Source document:
Acjacheme ("a heap of animated things") was an Acjachemen village that was closely situated to the mother village of Putuidem in what is now San Juan Capistrano, California. The Spanish missionaries constructed Mission San Juan Capistrano less than 60 yards from the village in 1776. Acjachemen is a pluralization of the word Acjacheme, and became the moniker for the people overall after the mission period.

The village has also been referred to as Akhachmai, Ahachmai, Akagchemem, Acágcheme, and Axatcme. The village site has been identified as being at an elementary school east of the mission by José de Grácia Cruz, who was one of the last native people born at the mission in the 1840s. Ahachmai has been referred to as a dialect or variety of the Acjachemen language and is used, although less commonly, to refer to the people as a whole.

History 

Gerónimo Boscana noted that the village "was later ruled by a relative called Choqual," who also was the leader of Putuidem. The village here was referred to as Atoum-pumcaxque, which was the village of Ahachmai. Choqual was a relative of Chief Oyaison, who came from Sejat, and his daughter Coronne.

Problems to solve:
a - According to the Acjacheme text, in what year did Spanish missionaries build Mission San Juan Capistrano?
b - Turn the paragraph of the Acjacheme text beginning "The village has also been referred to" into a short bulleted list that keeps its main facts.
The data after this point is separate from the Acjacheme text.

Listed records:
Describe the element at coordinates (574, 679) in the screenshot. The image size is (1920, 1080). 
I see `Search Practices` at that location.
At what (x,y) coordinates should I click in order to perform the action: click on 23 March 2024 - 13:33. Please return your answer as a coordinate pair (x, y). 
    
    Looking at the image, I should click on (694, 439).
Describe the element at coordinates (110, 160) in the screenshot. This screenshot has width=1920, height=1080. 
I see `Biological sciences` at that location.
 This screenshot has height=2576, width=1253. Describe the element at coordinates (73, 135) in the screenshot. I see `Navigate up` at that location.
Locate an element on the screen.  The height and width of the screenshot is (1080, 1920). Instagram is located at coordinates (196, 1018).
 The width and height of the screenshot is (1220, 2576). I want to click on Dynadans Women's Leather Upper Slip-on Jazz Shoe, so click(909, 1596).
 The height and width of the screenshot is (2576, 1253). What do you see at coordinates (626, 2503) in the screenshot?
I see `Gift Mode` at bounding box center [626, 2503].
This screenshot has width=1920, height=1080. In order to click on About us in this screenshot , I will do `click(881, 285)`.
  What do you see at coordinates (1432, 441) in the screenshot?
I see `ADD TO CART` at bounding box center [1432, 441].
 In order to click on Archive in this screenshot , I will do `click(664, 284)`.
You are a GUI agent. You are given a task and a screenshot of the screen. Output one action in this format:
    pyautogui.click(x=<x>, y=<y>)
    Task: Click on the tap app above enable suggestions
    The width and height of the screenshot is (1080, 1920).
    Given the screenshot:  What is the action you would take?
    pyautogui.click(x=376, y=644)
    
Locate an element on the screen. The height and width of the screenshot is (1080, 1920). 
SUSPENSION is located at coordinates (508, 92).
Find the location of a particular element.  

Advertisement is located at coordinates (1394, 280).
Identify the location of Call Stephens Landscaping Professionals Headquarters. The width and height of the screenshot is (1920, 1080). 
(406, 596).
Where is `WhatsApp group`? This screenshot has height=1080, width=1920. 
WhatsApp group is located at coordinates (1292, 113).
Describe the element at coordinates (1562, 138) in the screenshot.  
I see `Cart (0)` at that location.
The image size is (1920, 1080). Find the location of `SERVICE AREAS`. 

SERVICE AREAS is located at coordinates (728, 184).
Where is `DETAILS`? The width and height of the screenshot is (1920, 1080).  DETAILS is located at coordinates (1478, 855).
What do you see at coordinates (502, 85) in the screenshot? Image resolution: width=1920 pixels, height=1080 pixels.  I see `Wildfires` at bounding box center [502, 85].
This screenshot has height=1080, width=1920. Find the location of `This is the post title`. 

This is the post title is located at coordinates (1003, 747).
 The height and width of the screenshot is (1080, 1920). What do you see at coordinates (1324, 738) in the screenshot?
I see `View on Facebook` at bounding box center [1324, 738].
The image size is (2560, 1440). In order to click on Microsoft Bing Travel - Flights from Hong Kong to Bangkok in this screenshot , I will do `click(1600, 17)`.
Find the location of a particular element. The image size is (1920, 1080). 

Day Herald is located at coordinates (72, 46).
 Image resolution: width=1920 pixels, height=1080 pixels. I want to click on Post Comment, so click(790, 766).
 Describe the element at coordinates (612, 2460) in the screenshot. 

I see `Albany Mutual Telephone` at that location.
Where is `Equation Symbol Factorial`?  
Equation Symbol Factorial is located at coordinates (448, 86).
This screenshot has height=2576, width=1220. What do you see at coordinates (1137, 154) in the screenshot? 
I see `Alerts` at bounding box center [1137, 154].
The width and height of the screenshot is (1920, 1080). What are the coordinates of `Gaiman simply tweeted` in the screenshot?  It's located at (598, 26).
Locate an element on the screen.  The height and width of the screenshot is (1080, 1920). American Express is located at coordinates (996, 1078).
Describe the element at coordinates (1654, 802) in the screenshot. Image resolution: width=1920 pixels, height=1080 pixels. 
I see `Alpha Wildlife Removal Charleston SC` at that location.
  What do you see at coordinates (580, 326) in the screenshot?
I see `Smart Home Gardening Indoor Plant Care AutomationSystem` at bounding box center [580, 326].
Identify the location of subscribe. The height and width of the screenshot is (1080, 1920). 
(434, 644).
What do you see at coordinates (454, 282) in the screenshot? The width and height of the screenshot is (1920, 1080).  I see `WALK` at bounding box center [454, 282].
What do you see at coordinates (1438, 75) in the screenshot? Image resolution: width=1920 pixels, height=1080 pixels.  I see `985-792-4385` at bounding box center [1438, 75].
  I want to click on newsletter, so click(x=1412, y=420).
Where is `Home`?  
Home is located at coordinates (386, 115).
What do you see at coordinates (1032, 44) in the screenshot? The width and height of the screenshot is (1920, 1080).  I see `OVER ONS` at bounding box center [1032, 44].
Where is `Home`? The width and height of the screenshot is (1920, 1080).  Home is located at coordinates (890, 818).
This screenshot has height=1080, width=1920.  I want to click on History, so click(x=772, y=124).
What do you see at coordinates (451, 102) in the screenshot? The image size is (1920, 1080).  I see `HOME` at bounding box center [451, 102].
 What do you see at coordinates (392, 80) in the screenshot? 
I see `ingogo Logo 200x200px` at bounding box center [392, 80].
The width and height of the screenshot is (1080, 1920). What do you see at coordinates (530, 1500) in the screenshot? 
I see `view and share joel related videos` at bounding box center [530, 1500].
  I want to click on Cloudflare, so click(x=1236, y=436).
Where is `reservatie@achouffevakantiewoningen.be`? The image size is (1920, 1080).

Per-task outputs:
a - 1776

b -
- Other names for the village: Akhachmai, Ahachmai, Akagchemem, Acágcheme and Axatcme.
- Site: an elementary school east of the mission, according to José de Grácia Cruz, one of the last native people born at the mission in the 1840s.
- Ahachmai: described as a dialect or variety of the Acjachemen language, and used less commonly for the people as a whole.